Nicholas More, president of the society and one of Penn’s Judges, was the first purchaser of land in the province who had a manor granted to him.
The Free Society of Traders obtained land on the river front south of Dock Creek. The society built a sawmill and a glasshouse, both in the same year, 1683. They also established a tannery, which was well supplied with bark and hides. Leather was in general use for articles of clothing, such as are now made of other goods. Penn himself wore leather stockings.
In 1695 the exportation of dressed and undressed deerskins was prohibited in order to promote their utilization at home.
But as the people arrived and settled they probably found they could do better by themselves than in a company and its schemes were not carried out. So the Free Society of Traders, from which much had been expected and which actually yielded so little, came to an end March 2, 1723, when an act of Assembly placed its property into the hands of trustees for sale to pay its debts.

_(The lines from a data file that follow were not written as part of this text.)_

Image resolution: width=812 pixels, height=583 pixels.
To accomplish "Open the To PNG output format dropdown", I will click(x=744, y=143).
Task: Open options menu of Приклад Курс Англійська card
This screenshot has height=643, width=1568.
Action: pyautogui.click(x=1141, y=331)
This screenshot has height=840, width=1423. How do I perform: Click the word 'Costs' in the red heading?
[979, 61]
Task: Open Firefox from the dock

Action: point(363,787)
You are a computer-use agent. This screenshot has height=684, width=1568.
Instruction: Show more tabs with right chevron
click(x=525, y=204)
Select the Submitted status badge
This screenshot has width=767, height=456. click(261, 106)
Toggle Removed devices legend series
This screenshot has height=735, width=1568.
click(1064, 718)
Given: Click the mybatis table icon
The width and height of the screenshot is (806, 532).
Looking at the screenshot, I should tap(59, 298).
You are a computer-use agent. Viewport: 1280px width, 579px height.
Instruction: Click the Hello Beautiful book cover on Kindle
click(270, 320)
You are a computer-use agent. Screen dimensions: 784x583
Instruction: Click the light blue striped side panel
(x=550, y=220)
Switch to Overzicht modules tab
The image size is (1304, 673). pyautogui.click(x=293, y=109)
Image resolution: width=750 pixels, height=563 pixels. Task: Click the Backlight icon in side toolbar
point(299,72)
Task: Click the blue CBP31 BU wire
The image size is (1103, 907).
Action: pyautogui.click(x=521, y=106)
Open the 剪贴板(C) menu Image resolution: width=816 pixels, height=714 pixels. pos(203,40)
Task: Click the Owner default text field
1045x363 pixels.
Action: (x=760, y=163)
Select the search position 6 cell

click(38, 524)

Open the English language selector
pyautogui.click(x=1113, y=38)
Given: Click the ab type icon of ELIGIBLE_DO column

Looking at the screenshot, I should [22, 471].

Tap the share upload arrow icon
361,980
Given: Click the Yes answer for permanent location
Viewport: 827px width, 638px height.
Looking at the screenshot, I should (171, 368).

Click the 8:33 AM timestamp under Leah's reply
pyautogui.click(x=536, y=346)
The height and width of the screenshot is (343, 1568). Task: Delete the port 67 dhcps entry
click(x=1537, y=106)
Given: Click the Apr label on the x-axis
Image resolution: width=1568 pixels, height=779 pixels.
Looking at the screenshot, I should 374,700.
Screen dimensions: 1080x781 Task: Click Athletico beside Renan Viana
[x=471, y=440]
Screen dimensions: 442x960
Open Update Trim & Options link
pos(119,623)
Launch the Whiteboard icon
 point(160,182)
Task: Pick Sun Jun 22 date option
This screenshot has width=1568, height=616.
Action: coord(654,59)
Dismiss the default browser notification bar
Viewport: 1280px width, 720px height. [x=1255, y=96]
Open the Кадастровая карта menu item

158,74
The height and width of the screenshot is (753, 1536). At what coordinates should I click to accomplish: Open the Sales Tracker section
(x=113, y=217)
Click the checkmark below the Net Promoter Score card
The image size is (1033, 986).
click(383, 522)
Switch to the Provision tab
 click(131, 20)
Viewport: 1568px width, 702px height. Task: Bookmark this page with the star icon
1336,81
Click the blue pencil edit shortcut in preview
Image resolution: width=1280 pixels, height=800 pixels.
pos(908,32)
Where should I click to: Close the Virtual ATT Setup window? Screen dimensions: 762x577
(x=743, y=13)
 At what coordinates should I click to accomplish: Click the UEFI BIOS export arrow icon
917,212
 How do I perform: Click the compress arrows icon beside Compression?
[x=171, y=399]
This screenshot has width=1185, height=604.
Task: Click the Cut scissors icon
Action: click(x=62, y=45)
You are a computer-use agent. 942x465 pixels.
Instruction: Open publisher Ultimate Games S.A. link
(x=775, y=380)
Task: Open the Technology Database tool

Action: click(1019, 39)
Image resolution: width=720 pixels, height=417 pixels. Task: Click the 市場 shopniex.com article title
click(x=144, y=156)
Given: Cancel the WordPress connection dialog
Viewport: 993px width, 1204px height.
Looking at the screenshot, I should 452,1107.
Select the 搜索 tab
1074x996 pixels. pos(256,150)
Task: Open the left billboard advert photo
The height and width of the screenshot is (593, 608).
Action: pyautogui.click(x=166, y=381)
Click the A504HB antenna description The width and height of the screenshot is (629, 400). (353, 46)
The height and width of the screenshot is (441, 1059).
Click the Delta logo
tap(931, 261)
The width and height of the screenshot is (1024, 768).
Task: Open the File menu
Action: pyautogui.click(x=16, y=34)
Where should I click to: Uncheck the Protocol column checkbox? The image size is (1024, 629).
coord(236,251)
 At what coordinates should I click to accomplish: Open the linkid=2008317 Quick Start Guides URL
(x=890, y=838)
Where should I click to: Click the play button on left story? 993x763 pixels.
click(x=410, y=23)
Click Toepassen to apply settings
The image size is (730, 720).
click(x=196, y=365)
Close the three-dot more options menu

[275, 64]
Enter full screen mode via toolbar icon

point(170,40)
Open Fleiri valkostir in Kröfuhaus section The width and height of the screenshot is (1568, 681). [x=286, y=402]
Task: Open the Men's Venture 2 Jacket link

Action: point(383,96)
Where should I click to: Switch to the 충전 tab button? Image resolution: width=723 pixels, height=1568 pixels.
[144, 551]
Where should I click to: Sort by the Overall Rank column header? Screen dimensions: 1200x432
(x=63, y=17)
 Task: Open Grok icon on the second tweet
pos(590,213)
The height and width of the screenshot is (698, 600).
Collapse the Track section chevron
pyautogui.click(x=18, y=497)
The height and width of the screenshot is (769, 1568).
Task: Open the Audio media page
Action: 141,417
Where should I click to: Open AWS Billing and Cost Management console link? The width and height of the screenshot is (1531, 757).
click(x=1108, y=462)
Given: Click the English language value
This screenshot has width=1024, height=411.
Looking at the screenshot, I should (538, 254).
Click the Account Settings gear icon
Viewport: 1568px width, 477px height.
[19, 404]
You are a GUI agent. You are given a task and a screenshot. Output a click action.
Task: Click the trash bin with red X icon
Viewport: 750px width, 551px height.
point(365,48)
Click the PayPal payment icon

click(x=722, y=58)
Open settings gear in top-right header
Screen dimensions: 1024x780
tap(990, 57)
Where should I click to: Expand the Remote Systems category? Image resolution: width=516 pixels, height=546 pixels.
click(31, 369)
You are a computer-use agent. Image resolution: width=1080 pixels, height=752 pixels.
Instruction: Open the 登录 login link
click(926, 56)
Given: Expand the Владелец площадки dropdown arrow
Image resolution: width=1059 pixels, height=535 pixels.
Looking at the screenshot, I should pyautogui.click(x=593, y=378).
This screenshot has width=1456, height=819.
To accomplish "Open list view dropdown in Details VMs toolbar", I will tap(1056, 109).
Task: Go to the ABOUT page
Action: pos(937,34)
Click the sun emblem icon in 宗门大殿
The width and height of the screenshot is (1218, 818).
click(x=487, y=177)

The trustees appointed were Charles Reed, Job Goodson, Evan Owen, George Fitzwater and Joseph Pigeon, merchants of Philadelphia. These soon disposed of the property.
Davy, the Lame Indian, Surrenders at Fort
Pitt, May 30, 1783
During the morning of May 30, 1783, an Indian was discovered sitting on a porch in Pittsburgh, holding in his hand a light pole.
When a girl of the household responded to his alarm he asked her in broken English for milk. She told members of the family that the Indian was a mere skeleton and they appeared on the porch and found him so thin and emaciated that they could scarcely detect any flesh upon his bones. One of his limbs had been wounded, and the pole had been used as a sort of crutch.